§ What the task asks: The material below contains a line with "Viewport: 1330px width, 896px height." and a line with "The image size is (1374, 788).". Copy exactly those two lines and all lines between them.

§ Study material:
☆ ☆ ☆ ☆
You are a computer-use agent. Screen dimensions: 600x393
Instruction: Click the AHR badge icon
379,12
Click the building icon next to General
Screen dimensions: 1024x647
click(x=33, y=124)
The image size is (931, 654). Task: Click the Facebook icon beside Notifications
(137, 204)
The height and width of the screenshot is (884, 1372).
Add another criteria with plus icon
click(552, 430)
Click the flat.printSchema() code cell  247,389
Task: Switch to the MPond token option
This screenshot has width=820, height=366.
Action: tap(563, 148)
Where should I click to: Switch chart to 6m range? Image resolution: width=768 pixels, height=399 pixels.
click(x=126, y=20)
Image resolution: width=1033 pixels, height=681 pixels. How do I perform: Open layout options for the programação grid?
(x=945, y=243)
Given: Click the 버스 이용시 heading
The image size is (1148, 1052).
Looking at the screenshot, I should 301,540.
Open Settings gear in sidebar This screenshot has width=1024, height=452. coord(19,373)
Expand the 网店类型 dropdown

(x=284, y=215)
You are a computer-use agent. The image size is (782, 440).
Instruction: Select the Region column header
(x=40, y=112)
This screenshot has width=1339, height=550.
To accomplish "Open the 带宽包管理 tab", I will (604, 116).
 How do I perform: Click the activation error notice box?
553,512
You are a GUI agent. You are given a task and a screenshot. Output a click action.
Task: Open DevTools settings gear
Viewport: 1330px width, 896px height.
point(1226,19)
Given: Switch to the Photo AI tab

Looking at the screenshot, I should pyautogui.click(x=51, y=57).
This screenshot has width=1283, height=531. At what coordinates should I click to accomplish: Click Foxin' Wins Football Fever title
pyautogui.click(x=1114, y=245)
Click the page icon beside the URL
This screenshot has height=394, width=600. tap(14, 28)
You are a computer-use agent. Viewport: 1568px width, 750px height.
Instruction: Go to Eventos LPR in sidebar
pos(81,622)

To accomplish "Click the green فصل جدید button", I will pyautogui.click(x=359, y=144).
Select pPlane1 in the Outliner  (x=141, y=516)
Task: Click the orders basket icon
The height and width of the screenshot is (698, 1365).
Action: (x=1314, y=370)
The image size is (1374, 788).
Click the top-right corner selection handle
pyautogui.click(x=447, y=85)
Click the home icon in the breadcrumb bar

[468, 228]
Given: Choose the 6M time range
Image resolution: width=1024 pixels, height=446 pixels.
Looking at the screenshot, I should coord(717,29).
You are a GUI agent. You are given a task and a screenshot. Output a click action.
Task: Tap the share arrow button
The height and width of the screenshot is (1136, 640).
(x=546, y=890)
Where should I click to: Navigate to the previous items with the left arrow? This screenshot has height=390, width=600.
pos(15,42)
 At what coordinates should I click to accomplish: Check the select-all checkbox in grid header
☆ ☆ ☆ ☆
§ Response below:
Viewport: 1330px width, 896px height.
point(1226,19)
Given: Switch to the Photo AI tab

Looking at the screenshot, I should pyautogui.click(x=51, y=57).
This screenshot has width=1283, height=531. At what coordinates should I click to accomplish: Click Foxin' Wins Football Fever title
pyautogui.click(x=1114, y=245)
Click the page icon beside the URL
This screenshot has height=394, width=600. tap(14, 28)
You are a computer-use agent. Viewport: 1568px width, 750px height.
Instruction: Go to Eventos LPR in sidebar
pos(81,622)

To accomplish "Click the green فصل جدید button", I will pyautogui.click(x=359, y=144).
Select pPlane1 in the Outliner  (x=141, y=516)
Task: Click the orders basket icon
The height and width of the screenshot is (698, 1365).
Action: (x=1314, y=370)
The image size is (1374, 788).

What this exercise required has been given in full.